Ruminations of a Programmer: March 2008

Thursday, March 27, 2008

Monads - Another way to abstract computations in Scala

You can view monads as containers or as computations. Isn't this confusing enough ?

To a programmer, the biggest scare with the name "monad" is the fact that it originates from the constructs of category theory and the rich mathematics that goes along with it. The simplest way to make an idea of monads is to look at applications and examples that use them to solve real life problems. Monads have been described as models of computation, code transformers, state transformers and what not. But unfortunately for someone uninitiated to monadic programming, and indoctrinated with the tenets of OO programming and design patterns, all these incarnations make little sense. Sometime back, after listening to a long dissertation on monads, I asked myself .. what the heck do I need monads for ? I can very well do the same thing with a Composite Command design pattern that serializes execution of its composing commands.

I have been playing around with Scala for some time now. Scala is a multiparadigm language. The nice thing about Scala is that you never feel out of the way writing either imperative or functional code.
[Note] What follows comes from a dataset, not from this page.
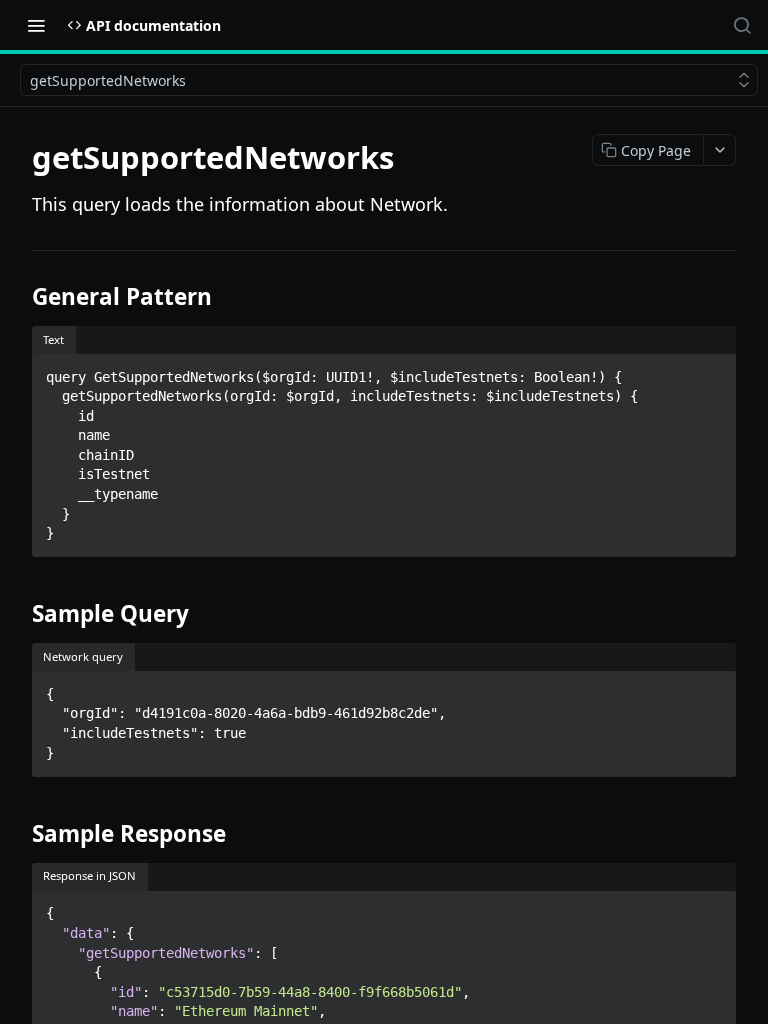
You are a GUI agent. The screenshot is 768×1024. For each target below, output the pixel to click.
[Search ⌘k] (742, 25)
On one hand, you have the re-assignable vars, explicit IOs, side-effecting constructs. And on the other, you can write pure clean functional code without any side-effecting features. Coming from a Java / C++ background and seeing enough of OO over the last decade, my interest is in exploring the functional features that the language has to offer. Ok, I know you will refer me to the backyards of Haskell or OCamL as more pure functional languages. But hey, I need to have my appplication deployed on the JVM, and don't ask me why ..
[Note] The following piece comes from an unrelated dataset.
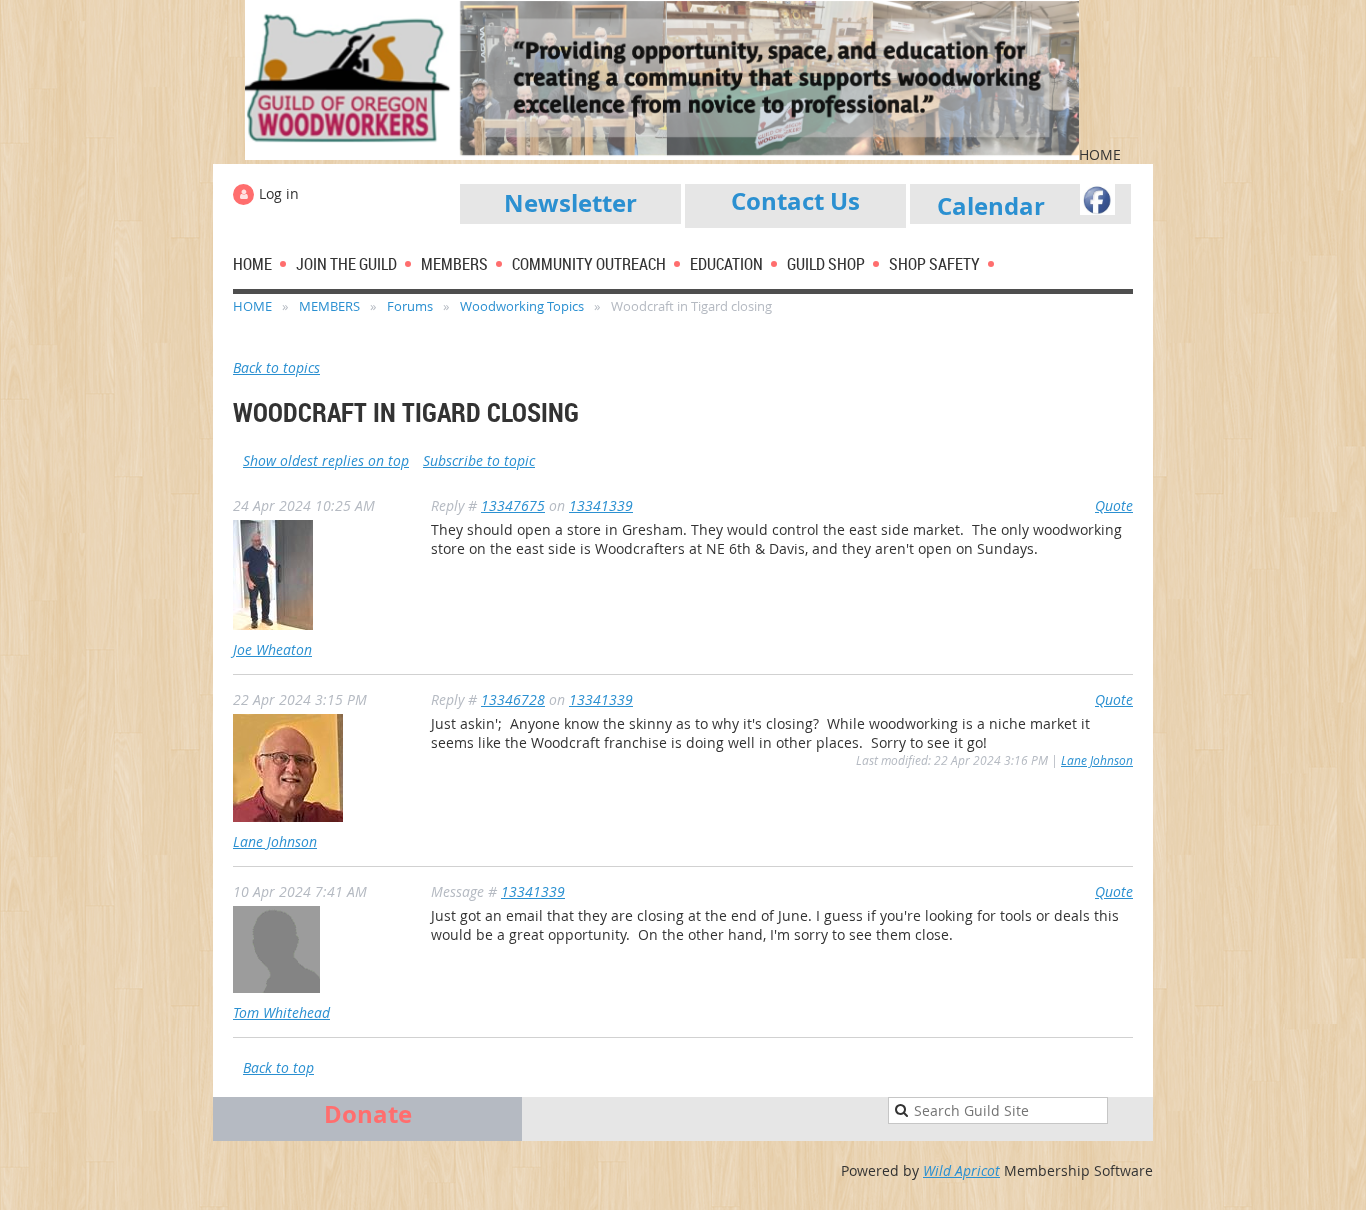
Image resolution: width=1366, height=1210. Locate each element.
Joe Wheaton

This post is all about my exposure to monads in Scala. This is not meant to be a tutorial on monads, considered by some, to be the stairway to the heaven of Haskell. It looks at monads purely as a means to design complex computational abstractions using the phenomenal powers of closures and higher order functions in Scala. Functional programming is all about referential transparency, where you treat your functions algebraically, evaluating them in no specific order. Monads allow ordered computation within FP that allows us to model sequencing of actions in a nice structured form, somewhat like a DSL. And the greatest power comes with the ability to compose monads that serve different purposes, into extensible abstractions within an application.

This sequencing and threading of actions by a monad is done by the language compiler that does the transformation through the magic of closures. Scala provides some built-in support of monads, and offers the machinery to design your own monadic operations.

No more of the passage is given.